Namun jika terjadi ketidakpuasan karyawan dalam bekerja, maka akan berdampak buruk baik bagi karyawan maupun perusahaan. Wexley dan Yuki (1977) mengemukakan bahwa ketidakpuasan akan menimbulkan dua jenis perilaku, yaitu penarikan diri (turnover) atau perilaku agresif (sabotase, kesalahan yang disengaja, perselisihan antara karyawan dengan atasan dan bahkan pemogokan) yang mengakibatkan menurunnya tingkat produktivitas, sedangkan menurut Robbins (1991) karyawan mengekspresikan ketidakpuasannya dengan empat cara sebagai berikut:
Pertama, keluar dari perkerjaannya dan mencari pekerjaan ditempat lain.
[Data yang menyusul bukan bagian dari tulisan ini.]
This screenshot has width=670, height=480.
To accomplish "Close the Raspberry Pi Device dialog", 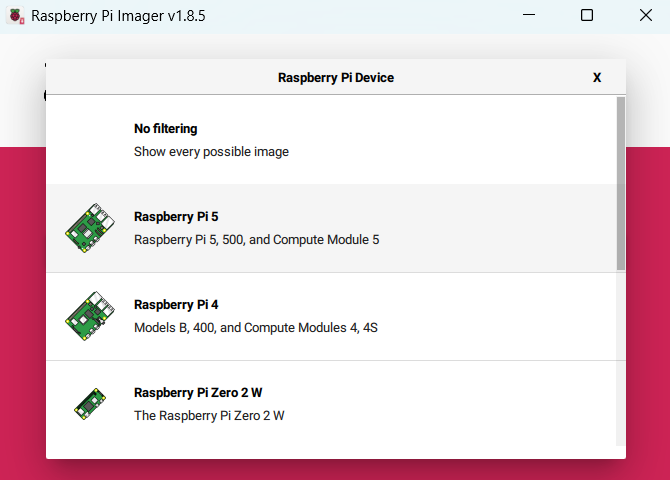I will [597, 77].
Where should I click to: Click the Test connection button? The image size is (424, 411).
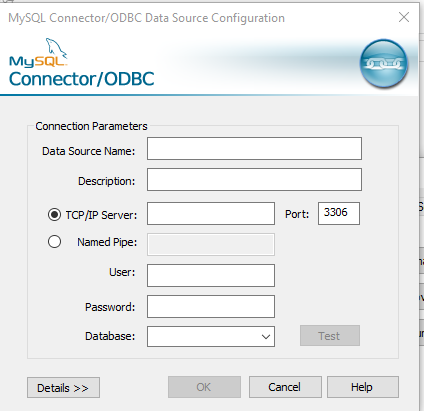coord(330,336)
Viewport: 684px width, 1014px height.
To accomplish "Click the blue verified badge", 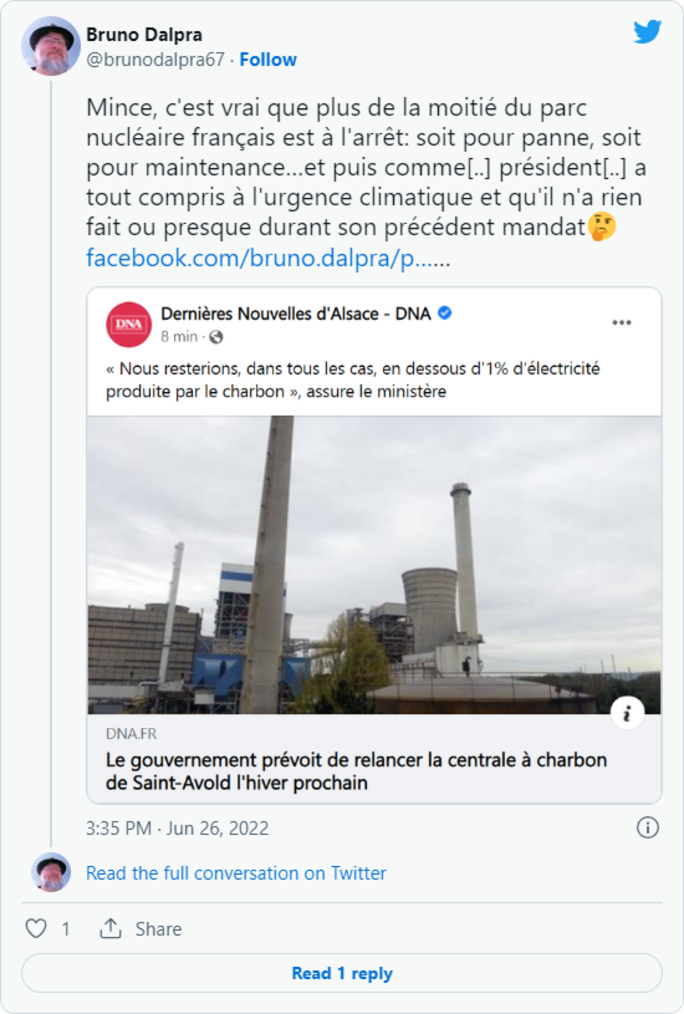I will (445, 313).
Kedua, bekerja dengan seenaknya (misalnya dating terlambat, tidak masuk kerja, membuat kesalahan yang disengaja).
Ketiga, membicarakan ketidakpuasannya kepada atasan dengan tujuan agar kondisi tersebut dapat berubah.
Keempat, menunggu dengan optimis dan percaya bahwa organisasi dan manajemennya dapat melakukan sesuatu yang terbaik.
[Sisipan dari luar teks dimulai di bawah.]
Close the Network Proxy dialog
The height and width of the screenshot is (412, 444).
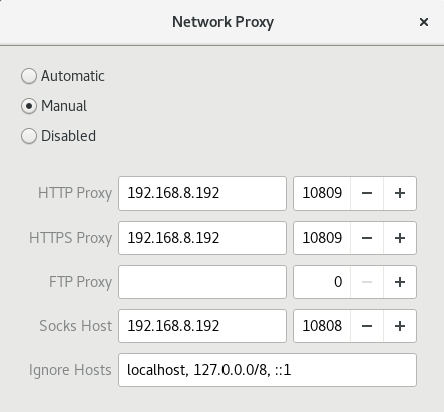[x=424, y=22]
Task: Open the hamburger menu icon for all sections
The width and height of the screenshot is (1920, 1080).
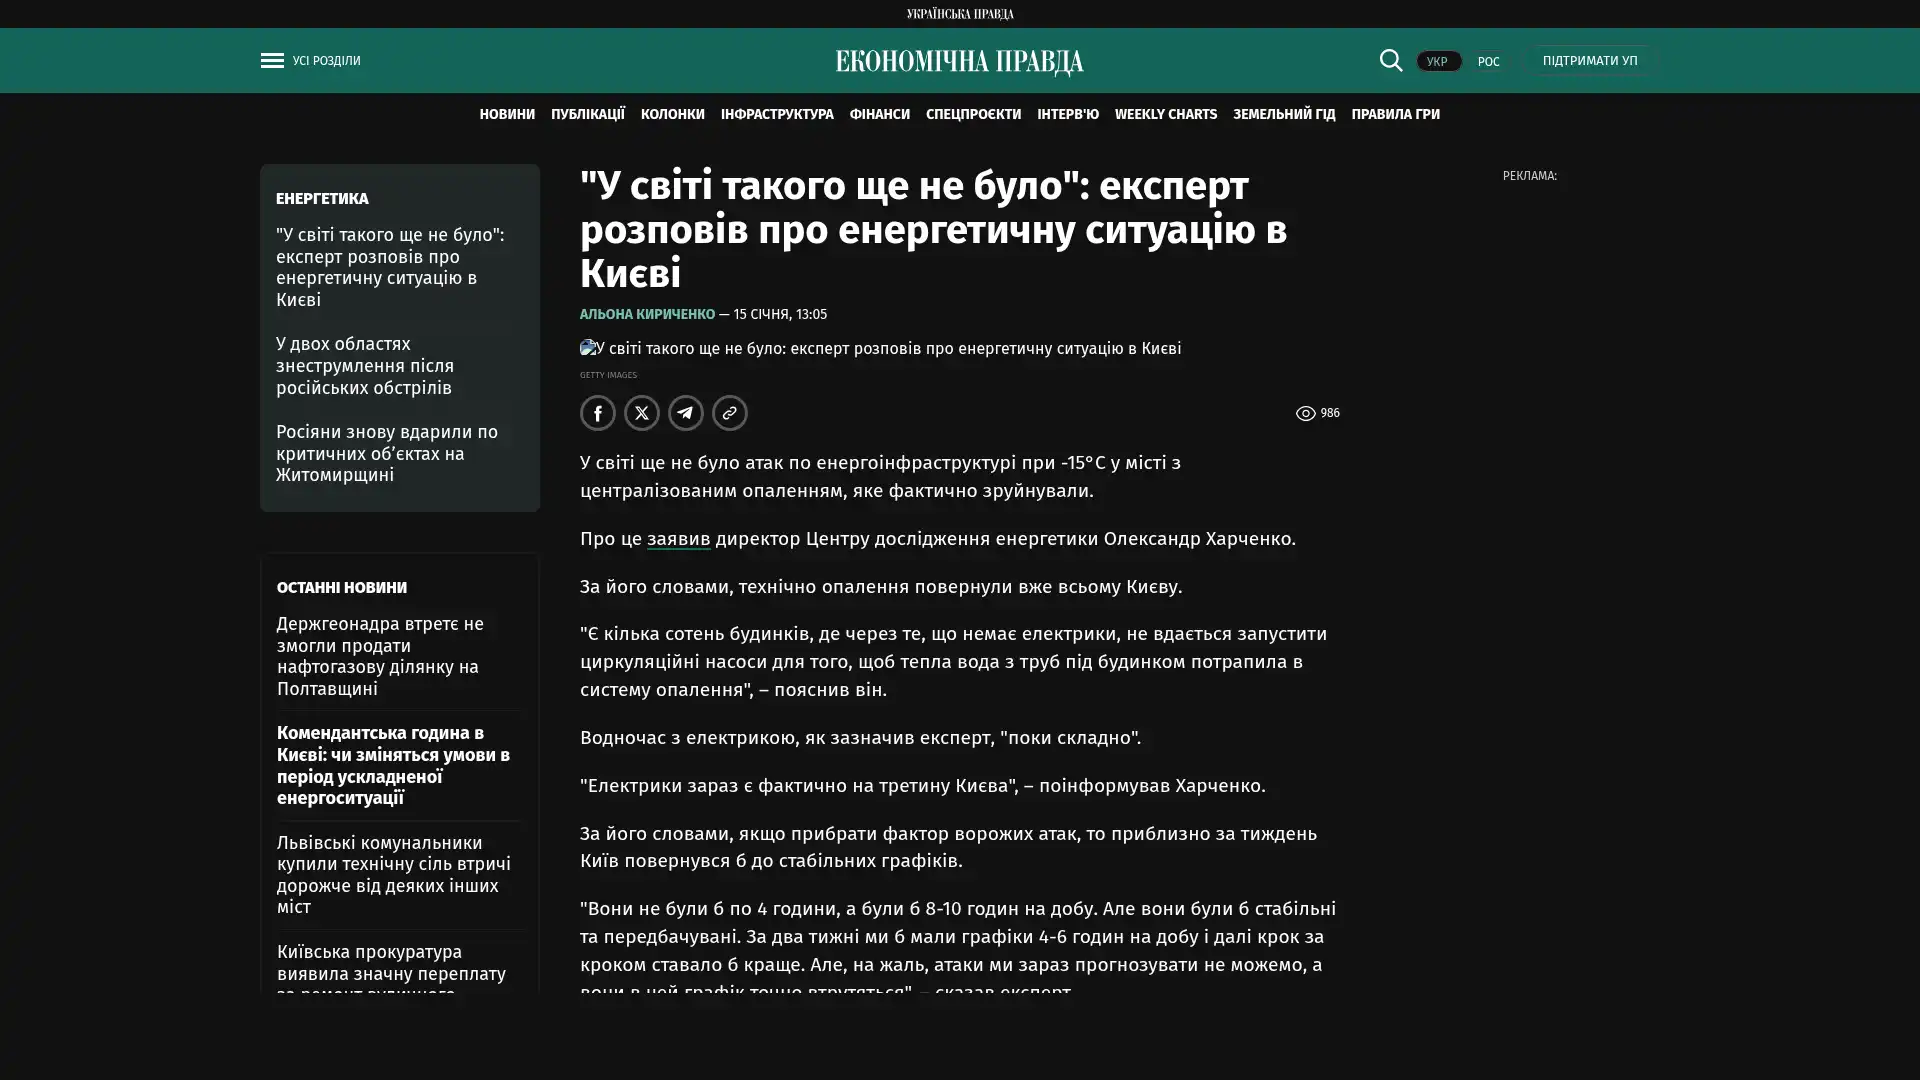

Secara umum karyawan yang merasa tidak puas dan memiliki intensi turnover akan meninggalkan pekerjaannya (Mobley, 1986).
Kepuasan kerja jelas berpengaruh positif terhadap kualitas pelayanan melalui komitmen organisasi. Artinya semakin tinggi kepuasan kerja karyawan, maka semakin besar pula komitmen organisasi dan kemauan karyawan untuk memberikan pelayanan yang berkualitas tinggi.
Untuk meningkatkan kepuasan kerja, perusahaan harus berlaku adil kepada seluruh karyawan dalam hal kesesuaian gaji. Organisasi terus mengintensifkan komitmennya untuk meningkatkan loyalitas karyawan dengan memberikan penghargaan berdasarkan kontribusi mereka dan meningkatkan kepercayaan karyawan bahwa mereka adalah bagian dari perusahaan.